Oct 19 - 25, 2009

Port Qasim besides its strategic location has a unique advantage of a huge undeveloped land in its peripheral area. For its development the government has chalked out ambitious plans which are destined to turn Port Qasim a world class industrial city to add new colors to the economic landscape of the country.

It is heartening to see that renowned international players from the developed countries like Japan, China, Canada, UK, US, and other countries have acquired lands for their proposed projects with a cumulative investment commitment of over $9.4 billion.

In fact, it is time when the idea of developing Port Qasim as an industrial city would be materialized and this upcoming industrial city is going to be a focal point of the international players who can use this industrial port as a terminal and export base for the regional countries as well as African countries.

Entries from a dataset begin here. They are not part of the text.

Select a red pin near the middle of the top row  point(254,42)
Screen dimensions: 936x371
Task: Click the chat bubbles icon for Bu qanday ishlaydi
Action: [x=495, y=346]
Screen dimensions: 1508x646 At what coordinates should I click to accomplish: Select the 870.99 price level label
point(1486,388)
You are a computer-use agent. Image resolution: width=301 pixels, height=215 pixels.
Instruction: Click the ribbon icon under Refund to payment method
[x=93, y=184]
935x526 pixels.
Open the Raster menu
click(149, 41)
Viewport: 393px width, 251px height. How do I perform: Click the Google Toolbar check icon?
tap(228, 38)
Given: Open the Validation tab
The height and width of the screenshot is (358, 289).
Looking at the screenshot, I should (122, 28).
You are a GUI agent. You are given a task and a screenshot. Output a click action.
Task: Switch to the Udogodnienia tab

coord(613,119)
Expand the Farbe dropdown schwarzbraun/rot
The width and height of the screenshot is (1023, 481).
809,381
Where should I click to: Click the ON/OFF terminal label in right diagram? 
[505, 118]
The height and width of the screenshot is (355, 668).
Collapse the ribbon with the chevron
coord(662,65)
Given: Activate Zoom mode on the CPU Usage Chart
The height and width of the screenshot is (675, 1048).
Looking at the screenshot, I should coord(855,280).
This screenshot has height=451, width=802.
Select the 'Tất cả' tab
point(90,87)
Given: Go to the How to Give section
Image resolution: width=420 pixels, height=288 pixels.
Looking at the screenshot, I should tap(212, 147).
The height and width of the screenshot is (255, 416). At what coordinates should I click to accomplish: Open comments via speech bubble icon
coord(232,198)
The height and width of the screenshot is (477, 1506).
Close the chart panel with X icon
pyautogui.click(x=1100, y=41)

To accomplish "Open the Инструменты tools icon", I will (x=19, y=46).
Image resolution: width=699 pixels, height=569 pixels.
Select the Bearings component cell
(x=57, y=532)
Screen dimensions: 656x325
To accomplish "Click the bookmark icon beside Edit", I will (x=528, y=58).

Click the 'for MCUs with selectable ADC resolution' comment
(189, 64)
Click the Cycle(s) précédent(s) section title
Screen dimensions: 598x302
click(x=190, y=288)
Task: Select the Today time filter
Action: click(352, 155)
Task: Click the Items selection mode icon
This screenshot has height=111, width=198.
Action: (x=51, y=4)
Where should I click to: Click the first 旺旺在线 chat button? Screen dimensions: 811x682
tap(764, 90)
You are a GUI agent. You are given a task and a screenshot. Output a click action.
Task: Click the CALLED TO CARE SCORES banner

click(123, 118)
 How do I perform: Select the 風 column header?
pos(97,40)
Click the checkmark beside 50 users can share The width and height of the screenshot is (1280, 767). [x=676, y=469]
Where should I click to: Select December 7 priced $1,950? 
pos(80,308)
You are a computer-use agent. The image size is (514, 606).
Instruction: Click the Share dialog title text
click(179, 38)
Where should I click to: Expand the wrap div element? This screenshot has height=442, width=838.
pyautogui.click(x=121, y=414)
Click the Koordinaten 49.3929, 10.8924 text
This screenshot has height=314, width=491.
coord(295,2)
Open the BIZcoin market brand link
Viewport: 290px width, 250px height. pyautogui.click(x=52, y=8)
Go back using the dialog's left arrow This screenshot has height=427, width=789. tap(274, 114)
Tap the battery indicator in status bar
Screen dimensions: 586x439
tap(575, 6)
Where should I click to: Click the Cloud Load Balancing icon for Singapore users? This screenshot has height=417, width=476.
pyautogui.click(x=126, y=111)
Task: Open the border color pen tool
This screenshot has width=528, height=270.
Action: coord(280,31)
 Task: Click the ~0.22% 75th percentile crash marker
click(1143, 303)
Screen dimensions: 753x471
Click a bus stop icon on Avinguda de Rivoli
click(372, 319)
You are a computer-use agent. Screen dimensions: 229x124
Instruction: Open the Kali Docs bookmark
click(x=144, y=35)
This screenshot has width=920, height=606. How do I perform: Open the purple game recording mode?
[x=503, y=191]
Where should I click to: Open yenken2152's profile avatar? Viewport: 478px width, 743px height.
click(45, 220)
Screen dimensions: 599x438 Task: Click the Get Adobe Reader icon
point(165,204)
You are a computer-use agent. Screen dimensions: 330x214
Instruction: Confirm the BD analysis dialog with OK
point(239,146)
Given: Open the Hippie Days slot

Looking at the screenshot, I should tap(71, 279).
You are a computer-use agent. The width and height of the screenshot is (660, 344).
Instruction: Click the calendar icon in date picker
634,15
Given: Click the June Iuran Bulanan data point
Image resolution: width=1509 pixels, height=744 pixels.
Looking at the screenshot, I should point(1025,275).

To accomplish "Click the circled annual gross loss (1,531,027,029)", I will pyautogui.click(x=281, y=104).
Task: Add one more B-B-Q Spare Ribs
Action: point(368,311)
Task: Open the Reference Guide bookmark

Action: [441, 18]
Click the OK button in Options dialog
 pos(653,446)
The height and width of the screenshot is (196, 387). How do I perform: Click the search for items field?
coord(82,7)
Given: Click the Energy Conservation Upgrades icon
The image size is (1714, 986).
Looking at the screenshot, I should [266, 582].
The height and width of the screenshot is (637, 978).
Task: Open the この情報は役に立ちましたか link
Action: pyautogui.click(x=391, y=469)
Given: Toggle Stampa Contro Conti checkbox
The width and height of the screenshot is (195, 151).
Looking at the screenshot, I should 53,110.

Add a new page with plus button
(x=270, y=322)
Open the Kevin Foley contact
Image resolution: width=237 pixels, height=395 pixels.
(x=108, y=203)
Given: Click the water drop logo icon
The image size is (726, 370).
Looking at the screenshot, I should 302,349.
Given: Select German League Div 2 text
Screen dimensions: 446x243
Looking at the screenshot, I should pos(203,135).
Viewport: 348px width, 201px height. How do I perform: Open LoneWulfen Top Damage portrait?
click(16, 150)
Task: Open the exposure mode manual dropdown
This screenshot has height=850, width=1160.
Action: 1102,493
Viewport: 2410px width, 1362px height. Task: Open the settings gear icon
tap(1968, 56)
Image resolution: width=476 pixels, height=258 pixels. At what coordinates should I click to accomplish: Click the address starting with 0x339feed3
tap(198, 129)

While discussing the future outlook of Port Qasim and the Japanese Special Economic Zone (JSEZ) in a meeting, Toshikazu Isomura, Deputy Consul General of Japan and Osamu Sakurai, Economic Advisor at the Consulate-General of Japan in Karachi said that though the project of JSEZ near Port Qasim, and exactly at Dhabeji, was still in its initial stage yet they were confident in view of its strategic location in the entire Asia. It is certainly to be the hub of trade and industrial activity not only in Pakistan, but also in the entire region.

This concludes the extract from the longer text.